(DATA IN THIS EXERCISE)

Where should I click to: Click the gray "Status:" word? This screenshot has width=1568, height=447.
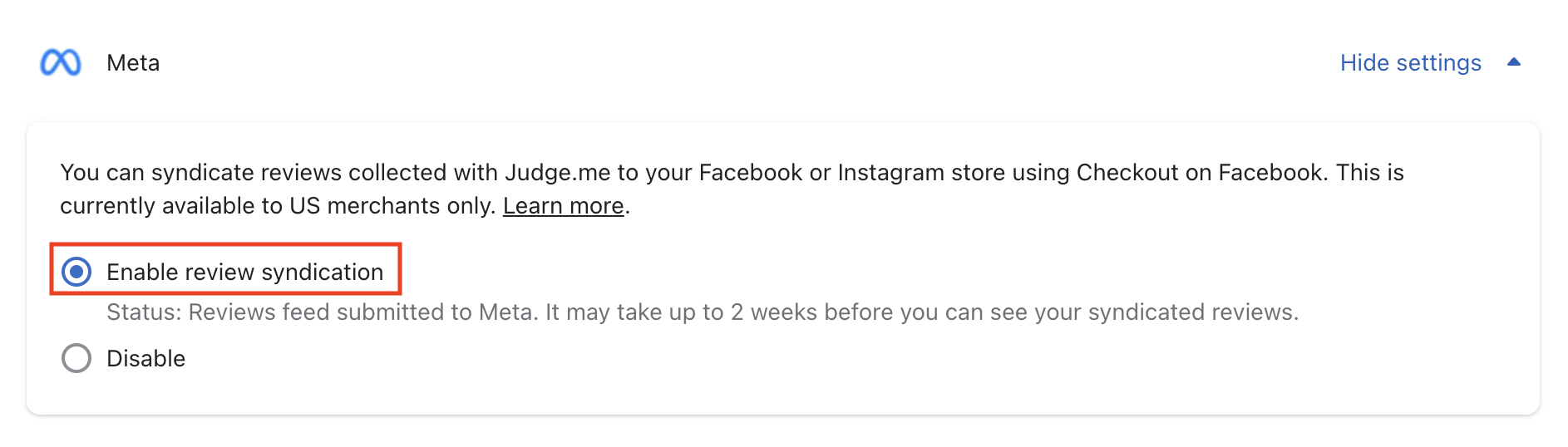click(x=144, y=312)
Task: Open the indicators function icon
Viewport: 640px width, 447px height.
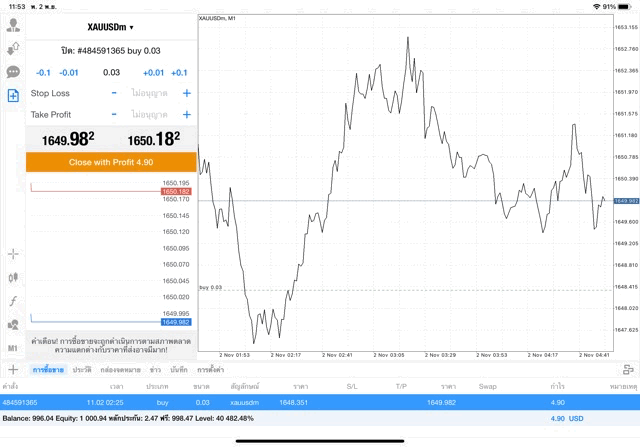Action: pos(13,301)
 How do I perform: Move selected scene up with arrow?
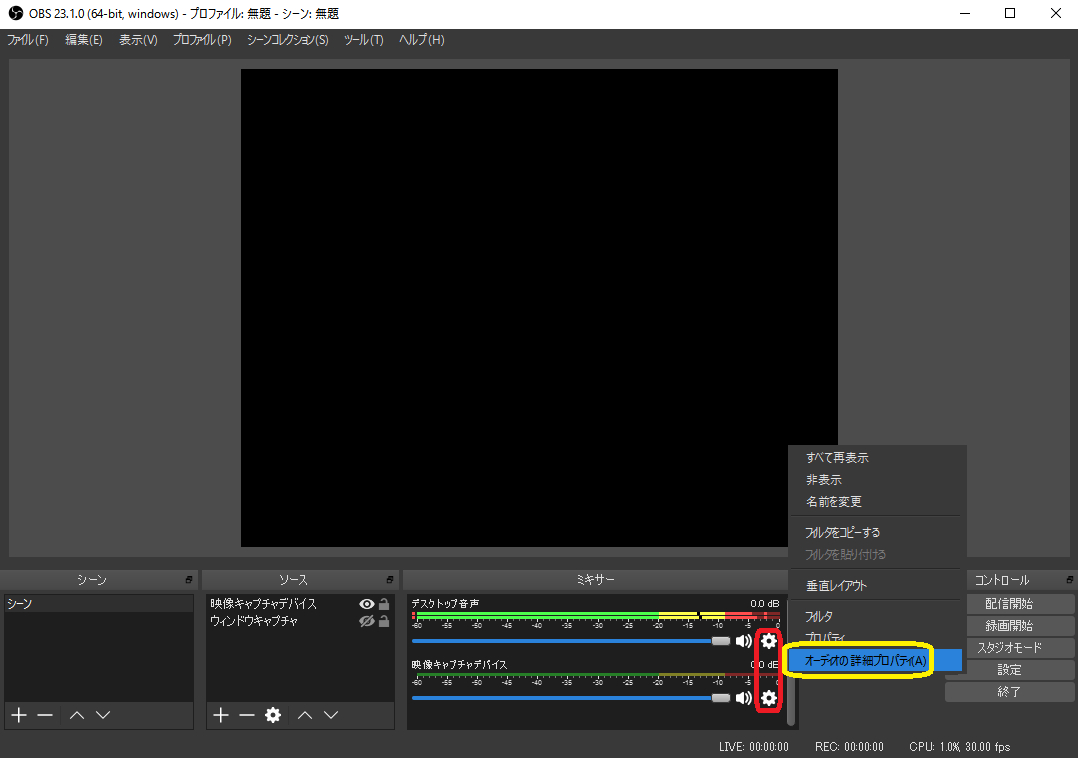(x=77, y=715)
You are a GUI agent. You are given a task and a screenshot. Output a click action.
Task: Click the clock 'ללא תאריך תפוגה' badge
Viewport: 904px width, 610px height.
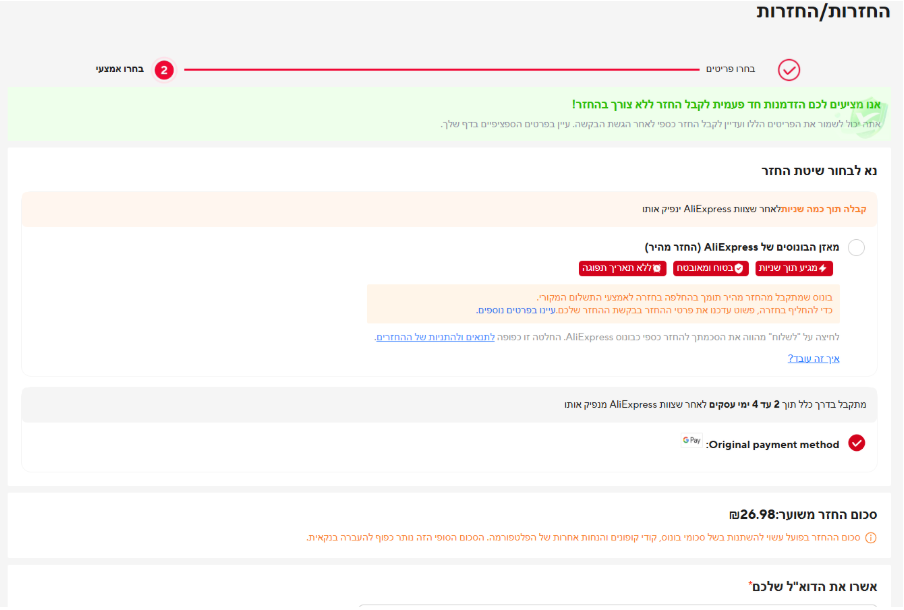(622, 268)
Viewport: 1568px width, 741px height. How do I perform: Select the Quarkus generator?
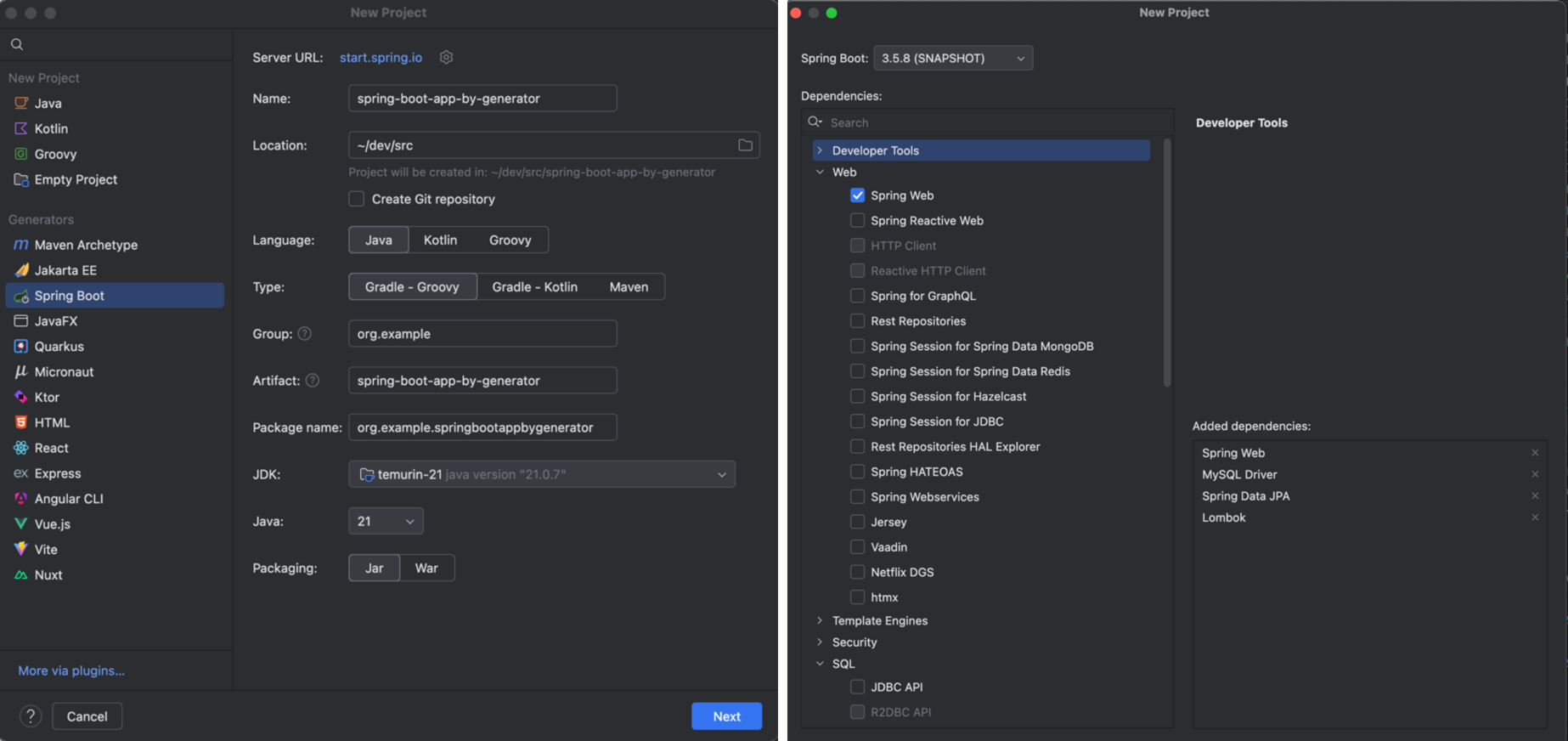point(59,347)
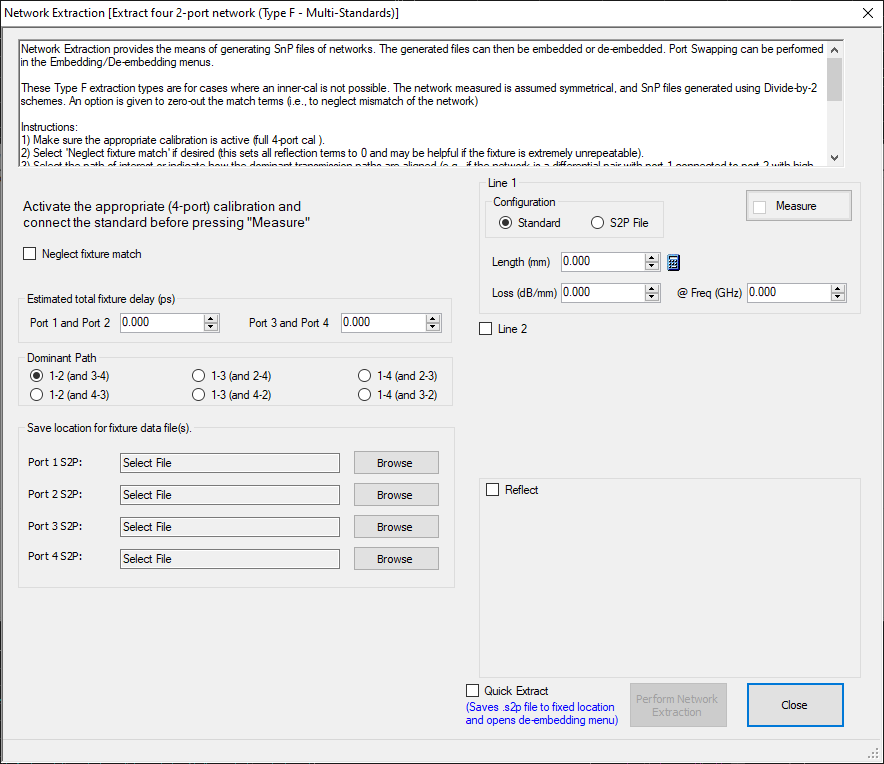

(End DATA IN THIS EXERCISE)

**INSTRUCTIONS TO FOLLOW:**
From the line containing "Task: Click the clock 'ללא תאריך תפוגה' badge" through the final line of the records, write out each line exactly, and include no pictures.

**SOLUTION FOR THIS PROBLEM:**
Task: Click the clock 'ללא תאריך תפוגה' badge
Viewport: 904px width, 610px height.
(622, 268)
Viewport: 1568px width, 741px height. How do I perform: Select the Quarkus generator?
point(59,347)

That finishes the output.